TRY IT -> Below are some records. Print all of them exactly as they appear.

DATA TO PROCESS ->
━━━━━━━━━━━━━━━━━━━━━━━━━━━━━━
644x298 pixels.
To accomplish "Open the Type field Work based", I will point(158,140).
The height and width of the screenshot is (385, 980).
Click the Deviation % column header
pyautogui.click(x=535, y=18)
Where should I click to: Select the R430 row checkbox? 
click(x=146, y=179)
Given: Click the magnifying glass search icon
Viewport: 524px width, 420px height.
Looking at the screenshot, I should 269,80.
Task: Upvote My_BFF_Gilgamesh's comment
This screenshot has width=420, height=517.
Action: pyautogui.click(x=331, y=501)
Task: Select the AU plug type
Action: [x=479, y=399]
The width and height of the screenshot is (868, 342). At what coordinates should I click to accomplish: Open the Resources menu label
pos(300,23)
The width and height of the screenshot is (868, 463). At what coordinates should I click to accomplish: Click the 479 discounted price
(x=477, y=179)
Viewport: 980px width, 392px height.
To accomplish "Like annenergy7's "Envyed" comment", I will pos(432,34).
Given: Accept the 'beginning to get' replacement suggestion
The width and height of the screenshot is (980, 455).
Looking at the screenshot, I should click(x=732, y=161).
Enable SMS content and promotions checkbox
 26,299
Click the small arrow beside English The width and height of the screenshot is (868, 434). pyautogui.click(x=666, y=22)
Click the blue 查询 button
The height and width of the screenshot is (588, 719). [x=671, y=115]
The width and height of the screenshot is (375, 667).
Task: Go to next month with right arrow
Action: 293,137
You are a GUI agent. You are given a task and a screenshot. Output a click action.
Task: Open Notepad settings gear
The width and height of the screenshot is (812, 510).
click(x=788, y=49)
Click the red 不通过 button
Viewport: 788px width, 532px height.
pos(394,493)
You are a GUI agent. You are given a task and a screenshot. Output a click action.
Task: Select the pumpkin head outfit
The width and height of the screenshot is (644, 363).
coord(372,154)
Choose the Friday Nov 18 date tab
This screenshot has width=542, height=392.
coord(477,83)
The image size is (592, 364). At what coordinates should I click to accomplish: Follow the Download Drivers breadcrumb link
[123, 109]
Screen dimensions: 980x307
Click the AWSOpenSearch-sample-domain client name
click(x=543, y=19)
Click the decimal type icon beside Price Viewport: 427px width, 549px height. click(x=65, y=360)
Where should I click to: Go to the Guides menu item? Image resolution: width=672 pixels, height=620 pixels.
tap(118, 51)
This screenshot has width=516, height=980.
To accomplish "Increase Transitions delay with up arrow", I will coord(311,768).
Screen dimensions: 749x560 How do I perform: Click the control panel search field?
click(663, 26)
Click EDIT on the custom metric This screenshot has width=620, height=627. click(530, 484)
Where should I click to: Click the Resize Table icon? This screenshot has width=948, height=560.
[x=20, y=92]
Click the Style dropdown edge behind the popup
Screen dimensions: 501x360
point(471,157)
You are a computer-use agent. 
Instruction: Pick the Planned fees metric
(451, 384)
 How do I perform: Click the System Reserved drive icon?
━━━━━━━━━━━━━━━━━━━━━━━━━━━━━━
YOUR RESPONSE ->
644x298 pixels.
To accomplish "Open the Type field Work based", I will point(158,140).
The height and width of the screenshot is (385, 980).
Click the Deviation % column header
pyautogui.click(x=535, y=18)
Where should I click to: Select the R430 row checkbox? 
click(x=146, y=179)
Given: Click the magnifying glass search icon
Viewport: 524px width, 420px height.
Looking at the screenshot, I should 269,80.
Task: Upvote My_BFF_Gilgamesh's comment
This screenshot has width=420, height=517.
Action: pyautogui.click(x=331, y=501)
Task: Select the AU plug type
Action: [x=479, y=399]
The width and height of the screenshot is (868, 342). At what coordinates should I click to accomplish: Open the Resources menu label
pos(300,23)
The width and height of the screenshot is (868, 463). At what coordinates should I click to accomplish: Click the 479 discounted price
(x=477, y=179)
Viewport: 980px width, 392px height.
To accomplish "Like annenergy7's "Envyed" comment", I will pos(432,34).
Given: Accept the 'beginning to get' replacement suggestion
The width and height of the screenshot is (980, 455).
Looking at the screenshot, I should click(x=732, y=161).
Enable SMS content and promotions checkbox
 26,299
Click the small arrow beside English The width and height of the screenshot is (868, 434). pyautogui.click(x=666, y=22)
Click the blue 查询 button
The height and width of the screenshot is (588, 719). [x=671, y=115]
The width and height of the screenshot is (375, 667).
Task: Go to next month with right arrow
Action: 293,137
You are a GUI agent. You are given a task and a screenshot. Output a click action.
Task: Open Notepad settings gear
The width and height of the screenshot is (812, 510).
click(x=788, y=49)
Click the red 不通过 button
Viewport: 788px width, 532px height.
pos(394,493)
You are a GUI agent. You are given a task and a screenshot. Output a click action.
Task: Select the pumpkin head outfit
The width and height of the screenshot is (644, 363).
coord(372,154)
Choose the Friday Nov 18 date tab
This screenshot has width=542, height=392.
coord(477,83)
The image size is (592, 364). At what coordinates should I click to accomplish: Follow the Download Drivers breadcrumb link
[123, 109]
Screen dimensions: 980x307
Click the AWSOpenSearch-sample-domain client name
click(x=543, y=19)
Click the decimal type icon beside Price Viewport: 427px width, 549px height. click(x=65, y=360)
Where should I click to: Go to the Guides menu item? Image resolution: width=672 pixels, height=620 pixels.
tap(118, 51)
This screenshot has width=516, height=980.
To accomplish "Increase Transitions delay with up arrow", I will coord(311,768).
Screen dimensions: 749x560 How do I perform: Click the control panel search field?
click(663, 26)
Click EDIT on the custom metric This screenshot has width=620, height=627. click(530, 484)
Where should I click to: Click the Resize Table icon? This screenshot has width=948, height=560.
[x=20, y=92]
Click the Style dropdown edge behind the popup
Screen dimensions: 501x360
point(471,157)
You are a computer-use agent. 
Instruction: Pick the Planned fees metric
(451, 384)
 How do I perform: Click the System Reserved drive icon?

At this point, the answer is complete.